Technically impossible or not its the final result that we see. So why assume I wouldnt consider it to have been impossible? Simply lifting the camera a few inches would have gotten over the straw and replaced it with beach. Not rocket science. Maybe he wanted and liked the straw. Its not my pic and I only commented on my feelings about it.


----------



## manaheim (Jun 19, 2010)

Bynx said:


> Technically impossible or not its the final result that we see. So why assume I wouldnt consider it to have been impossible? Simply lifting the camera a few inches would have gotten over the straw and replaced it with beach. Not rocket science. Maybe he wanted and liked the straw. Its not my pic and I only commented on my feelings about it.

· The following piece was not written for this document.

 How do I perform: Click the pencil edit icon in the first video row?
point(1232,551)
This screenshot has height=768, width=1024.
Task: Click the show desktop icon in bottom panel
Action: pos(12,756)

Well him "maybe wanting it" was kinda my original point when I was saying that your comment about "everything should be in focus" was over broad, and also just my opinion.


----------



## c.cloudwalker (Jun 19, 2010)

manaheim said:


> Bynx said:
> 
> 
> > Technically impossible or not its the final result that we see. So why assume I wouldnt consider it to have been impossible? Simply lifting the camera a few inches would have gotten over the straw and replaced it with beach. Not rocket science. Maybe he wanted and liked the straw. Its not my pic and I only commented on my feelings about it.
> ...



:thumbup:

Talk about selective illiterate-dom. :lmao:

Whatever I say, I will make it work... Sure. Whatever. Who cares if by lifting the camera a couple inches I get a totally different photo?

Very nice translation of what I said Mr. Bynx but it was in English and didn't need to be translated. If you could read you may have realized it wasn't an attack on you. Just a disagreement.

If you can't take a disagreement, maybe you don't belong in the art world.

My apologies to the OP for this ridiculousness.


----------